Problem >> Exact duplicates of all entries are needed.

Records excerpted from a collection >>

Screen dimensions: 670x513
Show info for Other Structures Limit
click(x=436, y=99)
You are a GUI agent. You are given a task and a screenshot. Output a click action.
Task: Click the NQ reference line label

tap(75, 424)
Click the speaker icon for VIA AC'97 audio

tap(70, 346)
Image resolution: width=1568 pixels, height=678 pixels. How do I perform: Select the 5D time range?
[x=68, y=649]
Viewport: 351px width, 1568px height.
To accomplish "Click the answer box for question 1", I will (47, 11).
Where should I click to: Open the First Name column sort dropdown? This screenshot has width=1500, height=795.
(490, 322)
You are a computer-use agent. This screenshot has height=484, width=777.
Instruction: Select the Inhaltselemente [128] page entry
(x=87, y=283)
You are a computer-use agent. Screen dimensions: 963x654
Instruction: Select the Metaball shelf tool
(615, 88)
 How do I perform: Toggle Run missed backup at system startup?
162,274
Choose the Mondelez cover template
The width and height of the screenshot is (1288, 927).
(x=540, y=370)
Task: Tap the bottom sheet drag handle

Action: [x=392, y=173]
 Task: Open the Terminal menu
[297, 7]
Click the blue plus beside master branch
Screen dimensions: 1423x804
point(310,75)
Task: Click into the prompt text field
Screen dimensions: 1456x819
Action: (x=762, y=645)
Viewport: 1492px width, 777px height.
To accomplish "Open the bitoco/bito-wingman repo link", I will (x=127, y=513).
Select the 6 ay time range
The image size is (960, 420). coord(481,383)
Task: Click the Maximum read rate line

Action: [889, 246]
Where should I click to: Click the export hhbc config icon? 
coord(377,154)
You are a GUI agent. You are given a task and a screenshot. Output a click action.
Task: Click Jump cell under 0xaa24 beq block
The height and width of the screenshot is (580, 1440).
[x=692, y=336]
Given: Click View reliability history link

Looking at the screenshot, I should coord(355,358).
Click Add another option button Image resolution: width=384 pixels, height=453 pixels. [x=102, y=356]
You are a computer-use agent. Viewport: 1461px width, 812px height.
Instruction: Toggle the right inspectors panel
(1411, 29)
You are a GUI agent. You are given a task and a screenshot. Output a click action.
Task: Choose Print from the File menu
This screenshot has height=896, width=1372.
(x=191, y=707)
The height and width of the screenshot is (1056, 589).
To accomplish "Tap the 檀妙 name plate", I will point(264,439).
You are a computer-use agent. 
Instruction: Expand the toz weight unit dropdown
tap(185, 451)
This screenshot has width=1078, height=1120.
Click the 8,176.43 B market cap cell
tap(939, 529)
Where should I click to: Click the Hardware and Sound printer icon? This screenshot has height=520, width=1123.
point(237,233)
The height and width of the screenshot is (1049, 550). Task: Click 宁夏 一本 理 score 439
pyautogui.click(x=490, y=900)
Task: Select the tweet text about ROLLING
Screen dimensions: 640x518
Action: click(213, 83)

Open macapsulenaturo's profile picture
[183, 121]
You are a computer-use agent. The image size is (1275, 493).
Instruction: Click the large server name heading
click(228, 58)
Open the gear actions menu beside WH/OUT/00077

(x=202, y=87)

Written response >>
Screen dimensions: 670x513
Show info for Other Structures Limit
click(x=436, y=99)
You are a GUI agent. You are given a task and a screenshot. Output a click action.
Task: Click the NQ reference line label

tap(75, 424)
Click the speaker icon for VIA AC'97 audio

tap(70, 346)
Image resolution: width=1568 pixels, height=678 pixels. How do I perform: Select the 5D time range?
[x=68, y=649]
Viewport: 351px width, 1568px height.
To accomplish "Click the answer box for question 1", I will (47, 11).
Where should I click to: Open the First Name column sort dropdown? This screenshot has width=1500, height=795.
(490, 322)
You are a computer-use agent. This screenshot has height=484, width=777.
Instruction: Select the Inhaltselemente [128] page entry
(x=87, y=283)
You are a computer-use agent. Screen dimensions: 963x654
Instruction: Select the Metaball shelf tool
(615, 88)
 How do I perform: Toggle Run missed backup at system startup?
162,274
Choose the Mondelez cover template
The width and height of the screenshot is (1288, 927).
(x=540, y=370)
Task: Tap the bottom sheet drag handle

Action: [x=392, y=173]
 Task: Open the Terminal menu
[297, 7]
Click the blue plus beside master branch
Screen dimensions: 1423x804
point(310,75)
Task: Click into the prompt text field
Screen dimensions: 1456x819
Action: (x=762, y=645)
Viewport: 1492px width, 777px height.
To accomplish "Open the bitoco/bito-wingman repo link", I will (x=127, y=513).
Select the 6 ay time range
The image size is (960, 420). coord(481,383)
Task: Click the Maximum read rate line

Action: [889, 246]
Where should I click to: Click the export hhbc config icon? 
coord(377,154)
You are a GUI agent. You are given a task and a screenshot. Output a click action.
Task: Click Jump cell under 0xaa24 beq block
The height and width of the screenshot is (580, 1440).
[x=692, y=336]
Given: Click View reliability history link

Looking at the screenshot, I should coord(355,358).
Click Add another option button Image resolution: width=384 pixels, height=453 pixels. [x=102, y=356]
You are a computer-use agent. Viewport: 1461px width, 812px height.
Instruction: Toggle the right inspectors panel
(1411, 29)
You are a GUI agent. You are given a task and a screenshot. Output a click action.
Task: Choose Print from the File menu
This screenshot has height=896, width=1372.
(x=191, y=707)
The height and width of the screenshot is (1056, 589).
To accomplish "Tap the 檀妙 name plate", I will point(264,439).
You are a computer-use agent. 
Instruction: Expand the toz weight unit dropdown
tap(185, 451)
This screenshot has width=1078, height=1120.
Click the 8,176.43 B market cap cell
tap(939, 529)
Where should I click to: Click the Hardware and Sound printer icon? This screenshot has height=520, width=1123.
point(237,233)
The height and width of the screenshot is (1049, 550). Task: Click 宁夏 一本 理 score 439
pyautogui.click(x=490, y=900)
Task: Select the tweet text about ROLLING
Screen dimensions: 640x518
Action: click(213, 83)

Open macapsulenaturo's profile picture
[183, 121]
You are a computer-use agent. The image size is (1275, 493).
Instruction: Click the large server name heading
click(228, 58)
Open the gear actions menu beside WH/OUT/00077

(x=202, y=87)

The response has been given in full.